---- THE INPUT

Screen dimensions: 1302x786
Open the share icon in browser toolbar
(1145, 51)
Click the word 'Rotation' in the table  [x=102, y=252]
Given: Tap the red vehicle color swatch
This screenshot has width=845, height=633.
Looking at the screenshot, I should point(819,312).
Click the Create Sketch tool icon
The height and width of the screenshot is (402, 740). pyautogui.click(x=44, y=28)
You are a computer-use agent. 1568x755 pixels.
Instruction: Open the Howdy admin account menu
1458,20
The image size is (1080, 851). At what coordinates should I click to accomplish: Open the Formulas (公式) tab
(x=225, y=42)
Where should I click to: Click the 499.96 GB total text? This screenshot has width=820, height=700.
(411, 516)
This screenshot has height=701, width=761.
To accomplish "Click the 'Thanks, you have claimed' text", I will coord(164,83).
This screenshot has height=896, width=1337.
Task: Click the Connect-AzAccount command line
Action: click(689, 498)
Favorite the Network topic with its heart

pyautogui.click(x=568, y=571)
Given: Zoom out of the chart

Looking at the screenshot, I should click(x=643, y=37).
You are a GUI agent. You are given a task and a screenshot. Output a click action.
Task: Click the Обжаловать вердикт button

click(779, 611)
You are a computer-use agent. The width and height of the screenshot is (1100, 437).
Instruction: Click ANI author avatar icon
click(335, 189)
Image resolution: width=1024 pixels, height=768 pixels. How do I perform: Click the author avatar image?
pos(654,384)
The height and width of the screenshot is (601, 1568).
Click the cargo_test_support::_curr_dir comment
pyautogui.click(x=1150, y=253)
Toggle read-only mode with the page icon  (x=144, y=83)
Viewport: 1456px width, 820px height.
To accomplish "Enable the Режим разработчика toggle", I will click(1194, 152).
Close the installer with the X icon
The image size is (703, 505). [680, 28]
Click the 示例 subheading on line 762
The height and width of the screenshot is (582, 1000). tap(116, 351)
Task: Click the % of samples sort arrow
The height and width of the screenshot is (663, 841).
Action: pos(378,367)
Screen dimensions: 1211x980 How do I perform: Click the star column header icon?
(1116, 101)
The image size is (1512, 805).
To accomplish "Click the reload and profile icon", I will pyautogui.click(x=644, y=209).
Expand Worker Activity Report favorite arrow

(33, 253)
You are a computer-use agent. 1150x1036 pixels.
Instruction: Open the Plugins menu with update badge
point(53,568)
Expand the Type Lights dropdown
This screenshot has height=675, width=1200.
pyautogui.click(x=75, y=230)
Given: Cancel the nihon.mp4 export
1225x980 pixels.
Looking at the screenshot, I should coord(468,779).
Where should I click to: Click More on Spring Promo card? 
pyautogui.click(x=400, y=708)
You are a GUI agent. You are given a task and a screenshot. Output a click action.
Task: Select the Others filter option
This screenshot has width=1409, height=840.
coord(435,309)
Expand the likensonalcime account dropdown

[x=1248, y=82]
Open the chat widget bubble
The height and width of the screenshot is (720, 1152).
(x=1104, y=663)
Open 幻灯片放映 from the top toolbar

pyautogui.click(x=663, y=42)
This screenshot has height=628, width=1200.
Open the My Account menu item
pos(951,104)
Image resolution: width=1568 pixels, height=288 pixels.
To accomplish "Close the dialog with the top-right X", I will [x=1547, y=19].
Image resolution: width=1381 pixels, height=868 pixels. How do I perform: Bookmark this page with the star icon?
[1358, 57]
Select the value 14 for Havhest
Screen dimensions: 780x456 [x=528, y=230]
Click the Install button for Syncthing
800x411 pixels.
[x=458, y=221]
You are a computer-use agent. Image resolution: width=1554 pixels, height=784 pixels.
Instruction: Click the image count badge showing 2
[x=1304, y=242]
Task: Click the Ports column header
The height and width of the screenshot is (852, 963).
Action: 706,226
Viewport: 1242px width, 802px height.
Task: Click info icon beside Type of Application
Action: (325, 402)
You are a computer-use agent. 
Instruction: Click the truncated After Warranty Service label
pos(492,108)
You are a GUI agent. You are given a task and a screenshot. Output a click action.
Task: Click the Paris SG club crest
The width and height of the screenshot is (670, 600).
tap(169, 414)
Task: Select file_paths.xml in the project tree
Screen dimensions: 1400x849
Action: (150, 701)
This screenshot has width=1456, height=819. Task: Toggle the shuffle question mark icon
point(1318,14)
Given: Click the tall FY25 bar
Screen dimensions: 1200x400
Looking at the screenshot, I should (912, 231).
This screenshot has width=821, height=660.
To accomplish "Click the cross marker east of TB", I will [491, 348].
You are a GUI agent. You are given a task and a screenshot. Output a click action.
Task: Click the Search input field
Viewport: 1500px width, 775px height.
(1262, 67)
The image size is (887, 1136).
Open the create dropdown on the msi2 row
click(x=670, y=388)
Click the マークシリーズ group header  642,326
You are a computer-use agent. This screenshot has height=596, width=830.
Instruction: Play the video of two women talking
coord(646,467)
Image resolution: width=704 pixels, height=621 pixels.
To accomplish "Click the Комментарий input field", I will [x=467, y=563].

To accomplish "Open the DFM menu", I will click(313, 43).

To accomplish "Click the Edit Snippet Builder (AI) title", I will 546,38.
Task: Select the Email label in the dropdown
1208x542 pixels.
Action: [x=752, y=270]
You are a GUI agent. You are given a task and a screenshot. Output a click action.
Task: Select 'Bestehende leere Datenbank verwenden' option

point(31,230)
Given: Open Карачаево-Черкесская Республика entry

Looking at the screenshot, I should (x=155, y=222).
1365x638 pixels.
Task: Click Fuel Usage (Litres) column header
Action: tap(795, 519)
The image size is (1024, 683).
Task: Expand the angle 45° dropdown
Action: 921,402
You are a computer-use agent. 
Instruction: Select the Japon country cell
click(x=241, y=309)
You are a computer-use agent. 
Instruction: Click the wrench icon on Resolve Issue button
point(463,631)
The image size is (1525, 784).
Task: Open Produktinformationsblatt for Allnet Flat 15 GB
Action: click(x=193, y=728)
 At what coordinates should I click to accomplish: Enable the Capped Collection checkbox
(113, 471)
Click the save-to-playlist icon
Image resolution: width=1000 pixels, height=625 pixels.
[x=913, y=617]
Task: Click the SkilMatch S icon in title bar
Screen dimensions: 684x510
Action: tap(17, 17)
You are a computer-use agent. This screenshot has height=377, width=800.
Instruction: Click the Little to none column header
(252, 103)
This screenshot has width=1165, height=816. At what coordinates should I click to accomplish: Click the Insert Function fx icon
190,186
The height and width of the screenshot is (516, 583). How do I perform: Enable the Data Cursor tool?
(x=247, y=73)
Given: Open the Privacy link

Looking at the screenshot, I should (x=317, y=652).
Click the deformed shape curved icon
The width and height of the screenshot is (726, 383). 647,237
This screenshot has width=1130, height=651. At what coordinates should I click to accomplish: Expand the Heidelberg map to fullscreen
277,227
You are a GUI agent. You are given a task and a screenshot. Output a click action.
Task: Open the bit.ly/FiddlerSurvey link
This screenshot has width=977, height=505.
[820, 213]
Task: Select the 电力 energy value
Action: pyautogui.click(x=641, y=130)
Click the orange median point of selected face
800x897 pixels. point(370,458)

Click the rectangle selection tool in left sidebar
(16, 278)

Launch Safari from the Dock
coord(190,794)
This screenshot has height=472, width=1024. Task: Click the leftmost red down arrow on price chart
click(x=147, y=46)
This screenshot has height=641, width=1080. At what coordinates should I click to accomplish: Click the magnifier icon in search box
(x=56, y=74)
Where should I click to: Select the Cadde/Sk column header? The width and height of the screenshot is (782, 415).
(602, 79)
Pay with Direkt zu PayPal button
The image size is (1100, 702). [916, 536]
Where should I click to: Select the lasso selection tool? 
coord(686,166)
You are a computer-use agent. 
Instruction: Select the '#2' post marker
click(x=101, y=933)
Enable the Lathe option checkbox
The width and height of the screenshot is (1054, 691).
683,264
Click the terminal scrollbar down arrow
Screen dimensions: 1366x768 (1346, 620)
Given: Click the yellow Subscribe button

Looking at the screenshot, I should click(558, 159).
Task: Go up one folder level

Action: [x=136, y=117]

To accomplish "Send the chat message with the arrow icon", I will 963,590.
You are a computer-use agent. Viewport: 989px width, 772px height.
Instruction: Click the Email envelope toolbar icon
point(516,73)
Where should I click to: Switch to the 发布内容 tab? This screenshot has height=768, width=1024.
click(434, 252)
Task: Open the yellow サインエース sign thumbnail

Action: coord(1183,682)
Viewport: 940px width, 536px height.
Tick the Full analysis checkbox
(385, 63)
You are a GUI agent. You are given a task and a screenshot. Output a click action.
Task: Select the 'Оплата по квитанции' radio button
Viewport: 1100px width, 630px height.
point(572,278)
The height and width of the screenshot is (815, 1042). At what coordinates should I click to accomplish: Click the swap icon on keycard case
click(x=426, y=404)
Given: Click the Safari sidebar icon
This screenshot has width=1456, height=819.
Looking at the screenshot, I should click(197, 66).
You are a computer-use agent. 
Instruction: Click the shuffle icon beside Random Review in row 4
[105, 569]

--------

Copy each line of the records containing the string "title".

ANSWER SECTION >>
To accomplish "Click the Edit Snippet Builder (AI) title", I will 546,38.
Task: Click the SkilMatch S icon in title bar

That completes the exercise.